Web Components felt close to that spirit — native modules, shadow DOM, real encapsulation — but they were oddly isolated. Each component was a self-contained island. Reusable, yes. Architecturally composable? Not really. Nothing tied them together except whatever glue code you wrote yourself. It felt like someone had shipped LEGO bricks without the ability to click them together.
That's when I remembered the CAN bus in cars.
The CAN bus is this beautifully simple ecosystem: dozens of systems — sensors, motors, controllers — all sharing a single communication line. Anybody can broadcast. Anybody can listen. Nobody needs to know who else exists. A message goes out, and the parts that care respond. It's loosely coupled machinery at its finest.
I wanted that for the web.
So I built the PAN bus — the Page Area Network — and started experimenting. Not with the intention of making A Real Framework™, but out of curiosity. How far could I push this idea? What could I build if every component on the page could talk over a shared bus, using nothing but browser-native APIs and one tiny script include?

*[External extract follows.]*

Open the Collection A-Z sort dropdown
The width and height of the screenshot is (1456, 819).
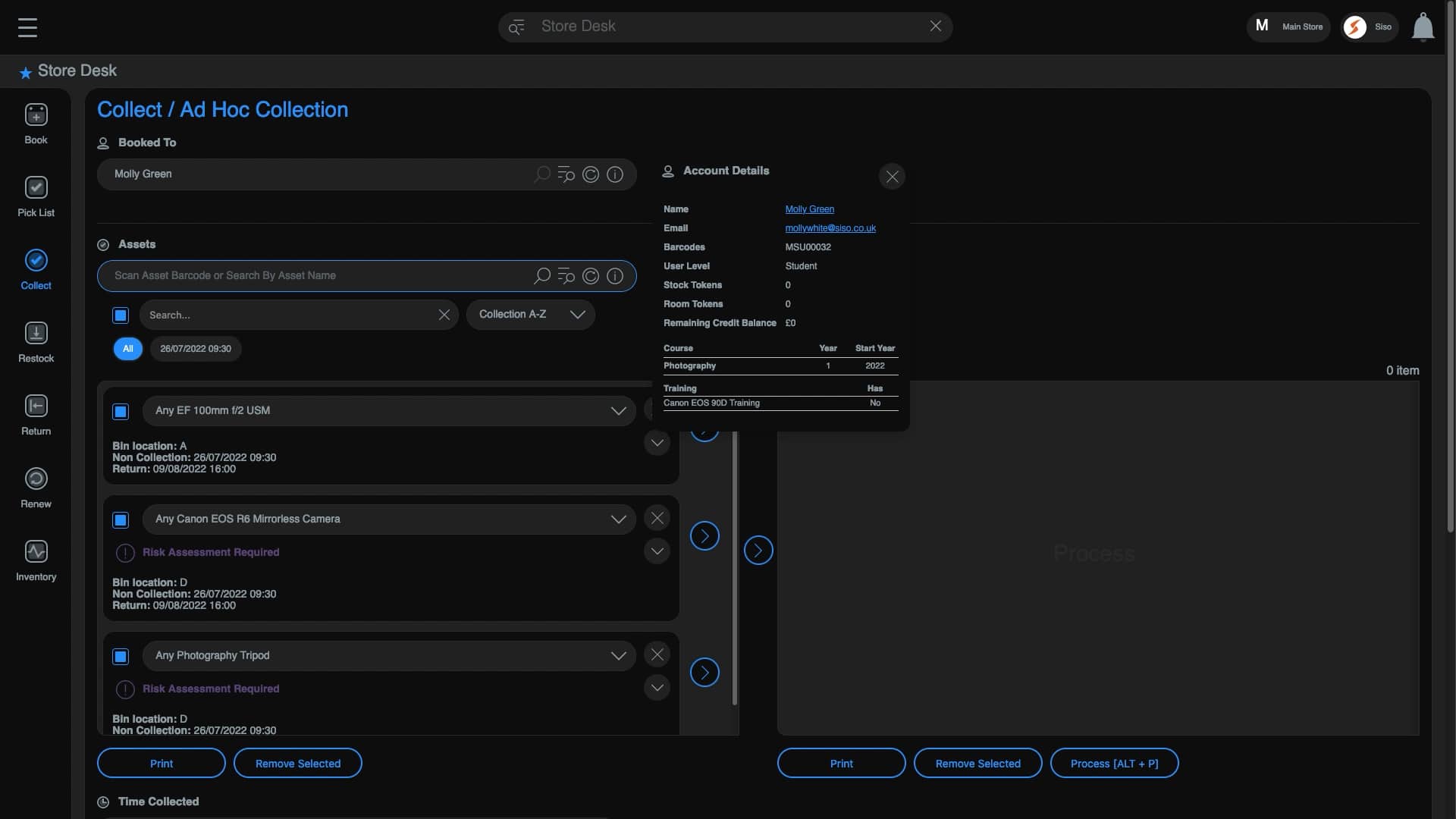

That little experiment got out of hand in the best way.
I kept pushing it, partly out of stubbornness, partly out of sheer delight. I wanted to see if I could build real, full-blown applications with no build process at all — just a single script tag pointing to LARC and a page full of components chatting over the bus. And it turned out to be… fun. Refreshing. Capable. Liberating, even. A loose, elegant architecture emerged almost on its own.
Along the way, I realized something important: I'm not anti-build-tool. They solve real problems, especially at scale. But they shouldn't be mandatory for everything. And they shouldn't overshadow the fact that the browser today is powerful enough to build serious applications with a simple HTML page, a few components, and a shared message bus.
React, Angular, Vue — they solved problems that absolutely needed solving at the time. The web platform in 2015 was missing big pieces: templating, reactivity, routing, structured components, coherence. These frameworks carried the industry through that era. But the web has evolved since then. Many of those features now exist natively — standardized, built-in, fast, and universally available.
LARC isn't here to replace those frameworks. It complements them. It fills in the 20% Web Components never standardized — the shared communication fabric. The glue that lets components coexist instead of siloing themselves off. It also makes bundle sizes smaller and architectures cleaner, whether you're going framework-free or integrating with your existing stack.
If this book succeeds, you'll see what I saw: the thrill of rediscovering the browser as a first-class app platform. The joy of building big things out of small, decoupled pieces. And the surprising power of an architecture that starts with a simple HTML file and one script include.
The web grew up. Now we get to build like it.